TASK TO COMPLETE:
Using the listing below, copy exactly the lines from the one containing "Kettingen (13, 2378)" to the one containing "iClicks (75, 2560)", both lines included, and no others.

THE DATA:
'''

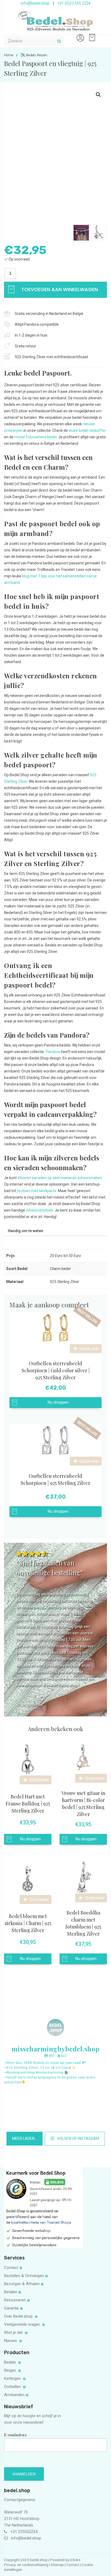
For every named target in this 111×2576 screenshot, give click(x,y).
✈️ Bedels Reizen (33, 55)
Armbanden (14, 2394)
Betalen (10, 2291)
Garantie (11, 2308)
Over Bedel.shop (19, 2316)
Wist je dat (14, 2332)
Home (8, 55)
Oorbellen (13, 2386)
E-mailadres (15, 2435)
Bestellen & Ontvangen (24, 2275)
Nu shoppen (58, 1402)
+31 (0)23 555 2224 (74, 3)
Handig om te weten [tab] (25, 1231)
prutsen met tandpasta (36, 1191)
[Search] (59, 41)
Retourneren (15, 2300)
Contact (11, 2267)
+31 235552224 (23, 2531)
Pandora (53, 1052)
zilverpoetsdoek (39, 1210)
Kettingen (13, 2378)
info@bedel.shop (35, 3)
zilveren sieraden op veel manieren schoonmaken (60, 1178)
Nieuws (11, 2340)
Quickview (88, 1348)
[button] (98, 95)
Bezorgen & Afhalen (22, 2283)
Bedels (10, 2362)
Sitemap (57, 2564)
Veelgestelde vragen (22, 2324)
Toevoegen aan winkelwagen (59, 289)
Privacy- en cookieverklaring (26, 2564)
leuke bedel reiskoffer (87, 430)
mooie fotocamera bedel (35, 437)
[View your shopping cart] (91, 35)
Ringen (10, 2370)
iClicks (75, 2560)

'''
'''

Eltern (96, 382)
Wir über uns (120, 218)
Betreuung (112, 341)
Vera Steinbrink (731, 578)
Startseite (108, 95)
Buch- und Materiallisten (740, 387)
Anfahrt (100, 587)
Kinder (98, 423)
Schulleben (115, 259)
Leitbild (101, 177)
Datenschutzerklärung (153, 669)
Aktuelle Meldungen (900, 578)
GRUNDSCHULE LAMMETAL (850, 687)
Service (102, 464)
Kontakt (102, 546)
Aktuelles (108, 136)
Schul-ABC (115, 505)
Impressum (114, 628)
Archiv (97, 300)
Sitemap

'''

RESPONSE FOR THIS EXERCISE:
Kettingen (13, 2378)
info@bedel.shop (35, 3)
zilveren sieraden op veel manieren schoonmaken (60, 1178)
Nieuws (11, 2340)
Quickview (88, 1348)
[button] (98, 95)
Bezorgen & Afhalen (22, 2283)
Bedels (10, 2362)
Sitemap (57, 2564)
Veelgestelde vragen (22, 2324)
Toevoegen aan winkelwagen (59, 289)
Privacy- en cookieverklaring (26, 2564)
leuke bedel reiskoffer (87, 430)
mooie fotocamera bedel (35, 437)
[View your shopping cart] (91, 35)
Ringen (10, 2370)
iClicks (75, 2560)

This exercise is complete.